> _RECORD EXTRACTS_

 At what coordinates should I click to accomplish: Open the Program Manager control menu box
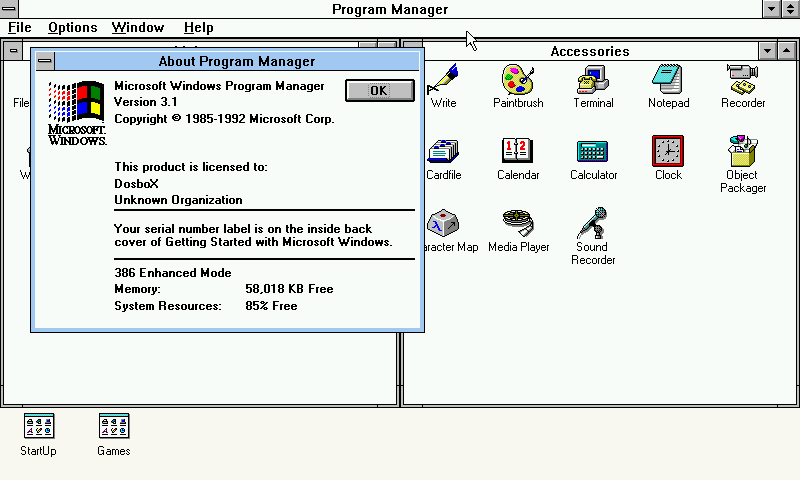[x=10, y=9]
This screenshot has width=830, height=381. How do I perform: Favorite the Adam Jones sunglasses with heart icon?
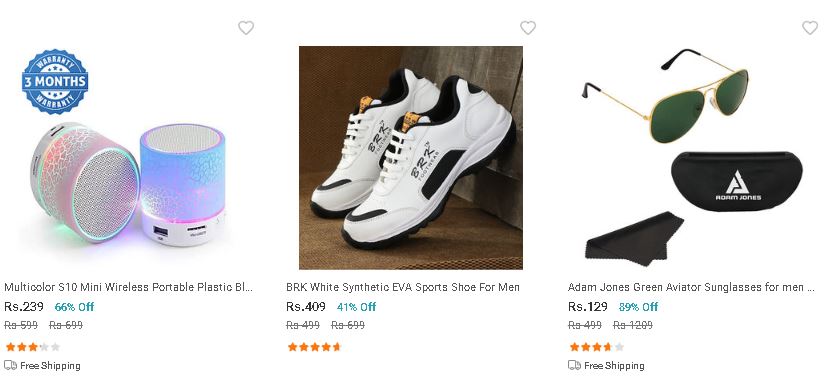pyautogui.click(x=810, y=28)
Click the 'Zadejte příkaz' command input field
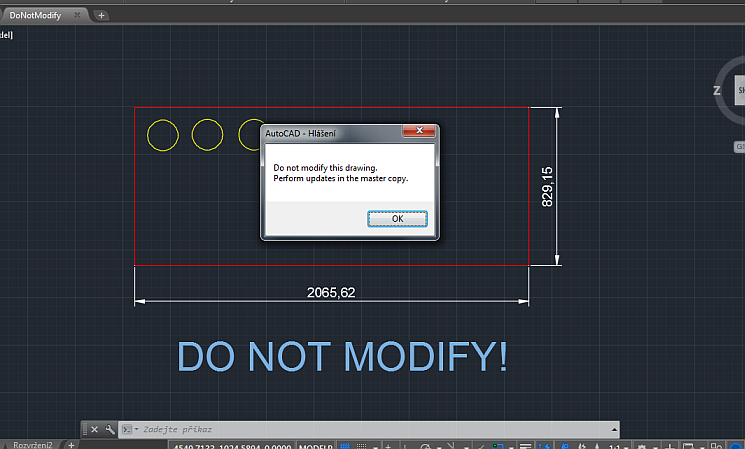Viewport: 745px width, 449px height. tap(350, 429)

> _WHAT YOU HAVE TO DO_
Repeat word for word the lines from the one holding "This screenshot has" through the last line of the listing above, including both ends. Drop the pictures.

> _REPLY TO THE TASK_
This screenshot has width=830, height=381. How do I perform: Favorite the Adam Jones sunglasses with heart icon?
pyautogui.click(x=810, y=28)
Click the 'Zadejte příkaz' command input field
Viewport: 745px width, 449px height. tap(350, 429)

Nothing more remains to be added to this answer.